**Passage for review:**
- - -

   De Gouges makes her feelings clear in her own declaration: Women have a right to citizenship that is equal to men’s, she says. At a time when men control their wives’ property, she says that in marriage, men and women should share property. Then she goes further in other published work; a fierce abolitionist, she writes a play attacking slavery. She is horrified that Europeans are selling people “like cows at market,” she will write.
   De Gouges’s ideas may seem like common sense today, but in the eighteenth century, they are dangerous. Like many people who get involved in politics and speak their mind during the French Revolution, she eventually falls out of favor and is tried for treason and executed.
   Ideas about natural rights as embodied in the American and French Revolutions spark movements elsewhere. In their own revolution, for instance, fought from 1791 to 1804, enslaved people in the French colony of Saint Domingue revolt and reclaim their country for themselves. The new sovereign nation is named Haiti. Although this revolution is led by people of color and ends slavery in the colony, this broader definition of who is endowed with natural rights is not adopted in either America or France. And even in Haiti, as a price for ensuring peace, the government will be saddled for generations with debts to those who held people in bondage.
   During these times of political upheavals, there is also revolution afoot in science.

- - -

**Data block:**
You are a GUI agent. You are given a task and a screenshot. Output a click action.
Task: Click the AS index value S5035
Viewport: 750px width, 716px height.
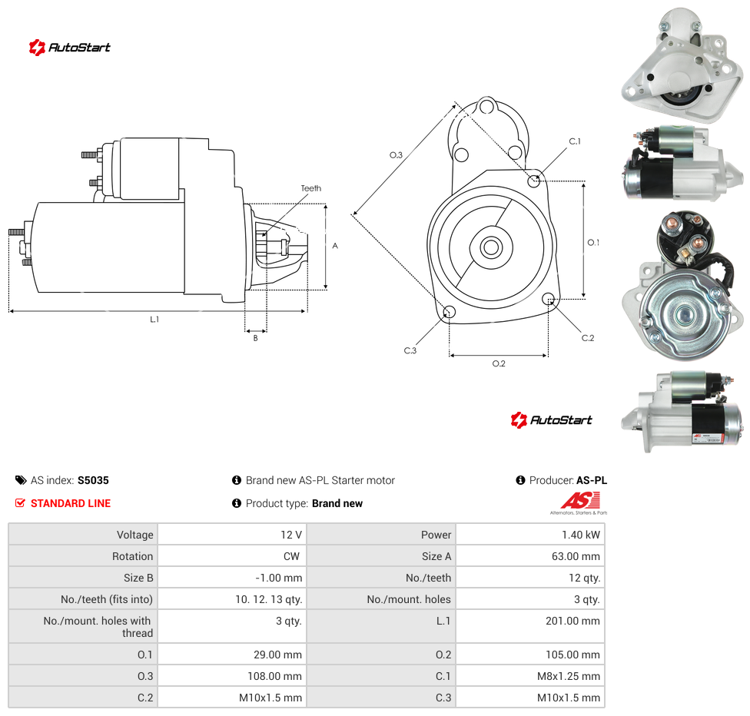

- - -

In the text on revolutions and natural rights, what name is given to the new sovereign nation formed in the French colony of Saint Domingue?

**Exercise result:**
Haiti